◆ Required work ◆
Quote every line of the material below word for word, without changing anything.

◆ Rows showing where targets appear ◆
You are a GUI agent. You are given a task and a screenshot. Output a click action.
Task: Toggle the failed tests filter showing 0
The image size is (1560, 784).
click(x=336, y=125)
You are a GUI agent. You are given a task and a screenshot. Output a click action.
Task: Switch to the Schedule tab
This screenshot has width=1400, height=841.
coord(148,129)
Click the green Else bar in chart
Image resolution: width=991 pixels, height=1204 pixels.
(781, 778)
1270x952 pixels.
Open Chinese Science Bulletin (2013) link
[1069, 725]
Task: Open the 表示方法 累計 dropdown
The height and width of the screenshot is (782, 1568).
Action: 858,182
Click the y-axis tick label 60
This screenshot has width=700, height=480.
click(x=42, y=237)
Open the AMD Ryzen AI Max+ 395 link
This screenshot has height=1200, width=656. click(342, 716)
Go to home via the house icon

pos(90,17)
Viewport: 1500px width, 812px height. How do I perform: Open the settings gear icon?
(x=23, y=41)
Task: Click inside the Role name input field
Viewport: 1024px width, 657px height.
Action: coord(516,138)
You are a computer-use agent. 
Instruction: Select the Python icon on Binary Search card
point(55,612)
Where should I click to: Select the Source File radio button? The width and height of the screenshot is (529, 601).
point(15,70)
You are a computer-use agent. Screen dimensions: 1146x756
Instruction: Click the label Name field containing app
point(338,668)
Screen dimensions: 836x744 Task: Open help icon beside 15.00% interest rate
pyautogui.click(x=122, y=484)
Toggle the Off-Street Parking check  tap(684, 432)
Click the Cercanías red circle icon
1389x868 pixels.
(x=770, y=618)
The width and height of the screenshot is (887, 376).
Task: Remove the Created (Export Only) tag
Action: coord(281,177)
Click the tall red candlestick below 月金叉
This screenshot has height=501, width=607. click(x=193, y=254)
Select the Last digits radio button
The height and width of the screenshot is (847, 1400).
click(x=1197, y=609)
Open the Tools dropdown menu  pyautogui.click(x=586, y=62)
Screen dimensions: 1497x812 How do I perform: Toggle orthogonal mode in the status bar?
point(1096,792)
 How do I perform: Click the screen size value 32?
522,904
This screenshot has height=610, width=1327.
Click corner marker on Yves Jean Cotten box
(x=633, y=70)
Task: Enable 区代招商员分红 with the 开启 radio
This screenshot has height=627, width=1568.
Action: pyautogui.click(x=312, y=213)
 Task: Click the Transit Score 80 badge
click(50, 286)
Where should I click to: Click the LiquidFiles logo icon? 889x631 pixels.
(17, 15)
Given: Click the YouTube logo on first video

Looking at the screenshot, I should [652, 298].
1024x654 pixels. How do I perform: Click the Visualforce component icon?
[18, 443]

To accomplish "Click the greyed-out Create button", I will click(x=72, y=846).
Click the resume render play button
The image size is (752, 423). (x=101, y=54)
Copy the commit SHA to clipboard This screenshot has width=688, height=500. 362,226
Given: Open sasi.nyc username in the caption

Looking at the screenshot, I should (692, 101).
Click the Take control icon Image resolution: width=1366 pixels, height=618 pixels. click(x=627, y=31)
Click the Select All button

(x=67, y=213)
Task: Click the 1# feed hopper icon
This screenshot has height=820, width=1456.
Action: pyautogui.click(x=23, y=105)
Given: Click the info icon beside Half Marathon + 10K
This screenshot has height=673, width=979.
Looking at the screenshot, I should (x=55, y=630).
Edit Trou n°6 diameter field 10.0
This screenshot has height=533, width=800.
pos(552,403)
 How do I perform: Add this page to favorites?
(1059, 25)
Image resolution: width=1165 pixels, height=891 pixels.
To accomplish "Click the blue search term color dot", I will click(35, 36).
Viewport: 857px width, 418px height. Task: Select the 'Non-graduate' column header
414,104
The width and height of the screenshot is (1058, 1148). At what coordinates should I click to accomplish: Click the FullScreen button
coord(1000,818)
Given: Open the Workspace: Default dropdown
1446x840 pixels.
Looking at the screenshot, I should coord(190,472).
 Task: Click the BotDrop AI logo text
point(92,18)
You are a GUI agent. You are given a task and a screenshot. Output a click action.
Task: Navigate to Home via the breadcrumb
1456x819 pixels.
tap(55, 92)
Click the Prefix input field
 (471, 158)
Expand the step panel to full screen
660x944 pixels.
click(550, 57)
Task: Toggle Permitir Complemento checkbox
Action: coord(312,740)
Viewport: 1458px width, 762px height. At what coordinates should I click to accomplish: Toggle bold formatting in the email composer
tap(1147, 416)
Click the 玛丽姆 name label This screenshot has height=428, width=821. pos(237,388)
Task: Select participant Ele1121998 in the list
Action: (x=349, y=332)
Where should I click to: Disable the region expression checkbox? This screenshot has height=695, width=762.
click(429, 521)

◆ Complete answer ◆
You are a GUI agent. You are given a task and a screenshot. Output a click action.
Task: Toggle the failed tests filter showing 0
The image size is (1560, 784).
click(x=336, y=125)
You are a GUI agent. You are given a task and a screenshot. Output a click action.
Task: Switch to the Schedule tab
This screenshot has width=1400, height=841.
coord(148,129)
Click the green Else bar in chart
Image resolution: width=991 pixels, height=1204 pixels.
(781, 778)
1270x952 pixels.
Open Chinese Science Bulletin (2013) link
[1069, 725]
Task: Open the 表示方法 累計 dropdown
The height and width of the screenshot is (782, 1568).
Action: 858,182
Click the y-axis tick label 60
This screenshot has width=700, height=480.
click(x=42, y=237)
Open the AMD Ryzen AI Max+ 395 link
This screenshot has height=1200, width=656. click(342, 716)
Go to home via the house icon

pos(90,17)
Viewport: 1500px width, 812px height. How do I perform: Open the settings gear icon?
(x=23, y=41)
Task: Click inside the Role name input field
Viewport: 1024px width, 657px height.
Action: coord(516,138)
You are a computer-use agent. 
Instruction: Select the Python icon on Binary Search card
point(55,612)
Where should I click to: Select the Source File radio button? The width and height of the screenshot is (529, 601).
point(15,70)
You are a computer-use agent. Screen dimensions: 1146x756
Instruction: Click the label Name field containing app
point(338,668)
Screen dimensions: 836x744 Task: Open help icon beside 15.00% interest rate
pyautogui.click(x=122, y=484)
Toggle the Off-Street Parking check  tap(684, 432)
Click the Cercanías red circle icon
1389x868 pixels.
(x=770, y=618)
The width and height of the screenshot is (887, 376).
Task: Remove the Created (Export Only) tag
Action: coord(281,177)
Click the tall red candlestick below 月金叉
This screenshot has height=501, width=607. click(x=193, y=254)
Select the Last digits radio button
The height and width of the screenshot is (847, 1400).
click(x=1197, y=609)
Open the Tools dropdown menu  pyautogui.click(x=586, y=62)
Screen dimensions: 1497x812 How do I perform: Toggle orthogonal mode in the status bar?
point(1096,792)
 How do I perform: Click the screen size value 32?
522,904
This screenshot has height=610, width=1327.
Click corner marker on Yves Jean Cotten box
(x=633, y=70)
Task: Enable 区代招商员分红 with the 开启 radio
This screenshot has height=627, width=1568.
Action: pyautogui.click(x=312, y=213)
 Task: Click the Transit Score 80 badge
click(50, 286)
Where should I click to: Click the LiquidFiles logo icon? 889x631 pixels.
(17, 15)
Given: Click the YouTube logo on first video

Looking at the screenshot, I should [652, 298].
1024x654 pixels. How do I perform: Click the Visualforce component icon?
[18, 443]

To accomplish "Click the greyed-out Create button", I will click(x=72, y=846).
Click the resume render play button
The image size is (752, 423). (x=101, y=54)
Copy the commit SHA to clipboard This screenshot has width=688, height=500. 362,226
Given: Open sasi.nyc username in the caption

Looking at the screenshot, I should (692, 101).
Click the Take control icon Image resolution: width=1366 pixels, height=618 pixels. click(x=627, y=31)
Click the Select All button

(x=67, y=213)
Task: Click the 1# feed hopper icon
This screenshot has height=820, width=1456.
Action: pyautogui.click(x=23, y=105)
Given: Click the info icon beside Half Marathon + 10K
This screenshot has height=673, width=979.
Looking at the screenshot, I should (x=55, y=630).
Edit Trou n°6 diameter field 10.0
This screenshot has height=533, width=800.
pos(552,403)
 How do I perform: Add this page to favorites?
(1059, 25)
Image resolution: width=1165 pixels, height=891 pixels.
To accomplish "Click the blue search term color dot", I will click(35, 36).
Viewport: 857px width, 418px height. Task: Select the 'Non-graduate' column header
414,104
The width and height of the screenshot is (1058, 1148). At what coordinates should I click to accomplish: Click the FullScreen button
coord(1000,818)
Given: Open the Workspace: Default dropdown
1446x840 pixels.
Looking at the screenshot, I should coord(190,472).
 Task: Click the BotDrop AI logo text
point(92,18)
You are a GUI agent. You are given a task and a screenshot. Output a click action.
Task: Navigate to Home via the breadcrumb
1456x819 pixels.
tap(55, 92)
Click the Prefix input field
 (471, 158)
Expand the step panel to full screen
660x944 pixels.
click(550, 57)
Task: Toggle Permitir Complemento checkbox
Action: coord(312,740)
Viewport: 1458px width, 762px height. At what coordinates should I click to accomplish: Toggle bold formatting in the email composer
tap(1147, 416)
Click the 玛丽姆 name label This screenshot has height=428, width=821. pos(237,388)
Task: Select participant Ele1121998 in the list
Action: (x=349, y=332)
Where should I click to: Disable the region expression checkbox? This screenshot has height=695, width=762.
click(429, 521)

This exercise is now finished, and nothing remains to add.